- _DATA SECTION_:
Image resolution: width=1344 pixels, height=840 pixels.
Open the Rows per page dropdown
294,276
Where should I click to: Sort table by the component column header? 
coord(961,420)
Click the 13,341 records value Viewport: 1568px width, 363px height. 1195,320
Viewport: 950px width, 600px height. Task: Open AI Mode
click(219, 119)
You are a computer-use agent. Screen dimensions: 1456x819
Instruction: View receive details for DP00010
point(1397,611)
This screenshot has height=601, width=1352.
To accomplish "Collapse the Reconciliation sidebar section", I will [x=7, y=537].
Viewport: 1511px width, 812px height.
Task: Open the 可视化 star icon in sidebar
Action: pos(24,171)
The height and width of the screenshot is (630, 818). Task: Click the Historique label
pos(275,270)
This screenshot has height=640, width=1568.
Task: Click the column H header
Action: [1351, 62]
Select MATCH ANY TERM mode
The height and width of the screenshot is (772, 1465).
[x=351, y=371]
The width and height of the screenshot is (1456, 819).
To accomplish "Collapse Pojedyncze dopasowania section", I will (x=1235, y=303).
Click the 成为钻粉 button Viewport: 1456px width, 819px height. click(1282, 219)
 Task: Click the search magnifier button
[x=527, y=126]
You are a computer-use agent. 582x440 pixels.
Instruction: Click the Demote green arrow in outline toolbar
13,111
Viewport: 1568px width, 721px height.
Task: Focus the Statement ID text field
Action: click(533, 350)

- _TASK GOAL_: Turn every line of the records into a Markdown table with two columns, Row and Line, numbering each row and leaving out blank lines.

- _OUTPUT OF THE TASK_:
| Row | Line |
|---|---|
| 1 | Image resolution: width=1344 pixels, height=840 pixels. |
| 2 | Open the Rows per page dropdown |
| 3 | 294,276 |
| 4 | Where should I click to: Sort table by the component column header?  |
| 5 | coord(961,420) |
| 6 | Click the 13,341 records value Viewport: 1568px width, 363px height. 1195,320 |
| 7 | Viewport: 950px width, 600px height. Task: Open AI Mode |
| 8 | click(219, 119) |
| 9 | You are a computer-use agent. Screen dimensions: 1456x819 |
| 10 | Instruction: View receive details for DP00010 |
| 11 | point(1397,611) |
| 12 | This screenshot has height=601, width=1352. |
| 13 | To accomplish "Collapse the Reconciliation sidebar section", I will [x=7, y=537]. |
| 14 | Viewport: 1511px width, 812px height. |
| 15 | Task: Open the 可视化 star icon in sidebar |
| 16 | Action: pos(24,171) |
| 17 | The height and width of the screenshot is (630, 818). Task: Click the Historique label |
| 18 | pos(275,270) |
| 19 | This screenshot has height=640, width=1568. |
| 20 | Task: Click the column H header |
| 21 | Action: [1351, 62] |
| 22 | Select MATCH ANY TERM mode |
| 23 | The height and width of the screenshot is (772, 1465). |
| 24 | [x=351, y=371] |
| 25 | The width and height of the screenshot is (1456, 819). |
| 26 | To accomplish "Collapse Pojedyncze dopasowania section", I will (x=1235, y=303). |
| 27 | Click the 成为钻粉 button Viewport: 1456px width, 819px height. click(1282, 219) |
| 28 |  Task: Click the search magnifier button |
| 29 | [x=527, y=126] |
| 30 | You are a computer-use agent. 582x440 pixels. |
| 31 | Instruction: Click the Demote green arrow in outline toolbar |
| 32 | 13,111 |
| 33 | Viewport: 1568px width, 721px height. |
| 34 | Task: Focus the Statement ID text field |
| 35 | Action: click(533, 350) |